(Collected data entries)
• • • • •

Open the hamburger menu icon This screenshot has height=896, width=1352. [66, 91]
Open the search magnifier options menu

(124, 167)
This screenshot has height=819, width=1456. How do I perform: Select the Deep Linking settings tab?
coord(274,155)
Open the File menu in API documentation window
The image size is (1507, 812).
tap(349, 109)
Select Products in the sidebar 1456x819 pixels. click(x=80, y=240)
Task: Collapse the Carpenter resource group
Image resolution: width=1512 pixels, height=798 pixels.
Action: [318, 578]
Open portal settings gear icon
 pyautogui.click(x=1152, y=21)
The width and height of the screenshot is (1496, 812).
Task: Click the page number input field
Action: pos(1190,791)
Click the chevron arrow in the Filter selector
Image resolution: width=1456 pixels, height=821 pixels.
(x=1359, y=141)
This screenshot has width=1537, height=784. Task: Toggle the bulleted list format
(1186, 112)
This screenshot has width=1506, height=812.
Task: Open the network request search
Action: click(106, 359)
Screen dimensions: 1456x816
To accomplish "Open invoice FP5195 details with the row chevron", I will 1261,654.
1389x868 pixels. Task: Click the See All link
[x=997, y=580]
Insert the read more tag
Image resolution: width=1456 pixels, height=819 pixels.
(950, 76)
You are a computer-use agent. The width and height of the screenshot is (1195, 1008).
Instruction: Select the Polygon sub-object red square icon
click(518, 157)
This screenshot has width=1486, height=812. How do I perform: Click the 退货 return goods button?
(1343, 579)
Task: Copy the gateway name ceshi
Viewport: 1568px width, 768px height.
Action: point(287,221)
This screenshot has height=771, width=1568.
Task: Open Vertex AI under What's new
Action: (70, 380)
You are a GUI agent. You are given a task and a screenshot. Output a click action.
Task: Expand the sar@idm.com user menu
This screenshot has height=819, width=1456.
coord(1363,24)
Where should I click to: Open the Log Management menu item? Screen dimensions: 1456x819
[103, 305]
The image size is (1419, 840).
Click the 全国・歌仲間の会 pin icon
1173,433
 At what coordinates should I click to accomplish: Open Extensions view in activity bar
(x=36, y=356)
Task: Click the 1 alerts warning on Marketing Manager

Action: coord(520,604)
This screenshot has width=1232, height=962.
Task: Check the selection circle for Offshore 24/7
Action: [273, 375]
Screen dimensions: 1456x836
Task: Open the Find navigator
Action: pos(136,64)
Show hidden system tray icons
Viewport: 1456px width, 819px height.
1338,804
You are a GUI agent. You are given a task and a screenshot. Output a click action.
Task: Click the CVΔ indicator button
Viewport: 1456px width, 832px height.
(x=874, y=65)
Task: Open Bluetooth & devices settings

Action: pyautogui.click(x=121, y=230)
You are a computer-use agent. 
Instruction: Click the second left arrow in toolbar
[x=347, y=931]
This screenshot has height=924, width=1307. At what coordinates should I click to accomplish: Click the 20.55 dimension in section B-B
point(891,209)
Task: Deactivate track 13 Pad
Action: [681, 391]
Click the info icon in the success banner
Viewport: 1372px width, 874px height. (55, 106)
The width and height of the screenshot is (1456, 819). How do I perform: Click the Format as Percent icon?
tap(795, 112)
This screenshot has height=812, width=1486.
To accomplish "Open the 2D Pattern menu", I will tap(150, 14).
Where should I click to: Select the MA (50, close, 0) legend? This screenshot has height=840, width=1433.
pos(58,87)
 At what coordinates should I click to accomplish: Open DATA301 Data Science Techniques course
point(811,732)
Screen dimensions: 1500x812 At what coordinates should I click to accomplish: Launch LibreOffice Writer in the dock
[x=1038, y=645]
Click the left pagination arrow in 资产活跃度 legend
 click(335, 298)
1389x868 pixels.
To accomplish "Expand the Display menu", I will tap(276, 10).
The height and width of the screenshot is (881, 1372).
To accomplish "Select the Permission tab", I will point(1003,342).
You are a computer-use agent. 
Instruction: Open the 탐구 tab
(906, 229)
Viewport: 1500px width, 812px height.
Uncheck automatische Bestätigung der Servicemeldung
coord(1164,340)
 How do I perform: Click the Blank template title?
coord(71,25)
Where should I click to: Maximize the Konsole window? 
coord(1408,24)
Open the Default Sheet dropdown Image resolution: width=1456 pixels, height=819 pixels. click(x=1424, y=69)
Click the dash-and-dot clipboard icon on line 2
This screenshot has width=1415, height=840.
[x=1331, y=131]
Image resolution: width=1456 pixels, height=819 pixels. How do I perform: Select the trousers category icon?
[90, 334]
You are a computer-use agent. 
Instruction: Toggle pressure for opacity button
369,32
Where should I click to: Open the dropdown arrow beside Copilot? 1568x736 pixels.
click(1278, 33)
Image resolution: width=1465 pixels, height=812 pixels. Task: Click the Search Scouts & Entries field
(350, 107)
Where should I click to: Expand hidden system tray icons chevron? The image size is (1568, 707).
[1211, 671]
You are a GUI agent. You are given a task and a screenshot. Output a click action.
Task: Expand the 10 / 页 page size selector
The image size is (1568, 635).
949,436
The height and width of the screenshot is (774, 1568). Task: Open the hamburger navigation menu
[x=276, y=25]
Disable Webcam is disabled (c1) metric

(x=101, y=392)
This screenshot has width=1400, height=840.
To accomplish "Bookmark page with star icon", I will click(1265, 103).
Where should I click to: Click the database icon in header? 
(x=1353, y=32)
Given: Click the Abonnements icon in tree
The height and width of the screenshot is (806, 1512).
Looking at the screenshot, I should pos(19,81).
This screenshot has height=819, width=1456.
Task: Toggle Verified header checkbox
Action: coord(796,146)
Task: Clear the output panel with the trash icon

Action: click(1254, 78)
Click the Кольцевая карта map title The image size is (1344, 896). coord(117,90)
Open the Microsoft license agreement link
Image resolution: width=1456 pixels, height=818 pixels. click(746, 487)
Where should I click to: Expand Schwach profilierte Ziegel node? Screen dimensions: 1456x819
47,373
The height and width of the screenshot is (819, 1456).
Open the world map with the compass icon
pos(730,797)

• • • • •

:: TO DO ::
State the number of lines in the records that hold the string "will", and add nothing.

:: RESPONSE TO THIS EXERCISE ::
5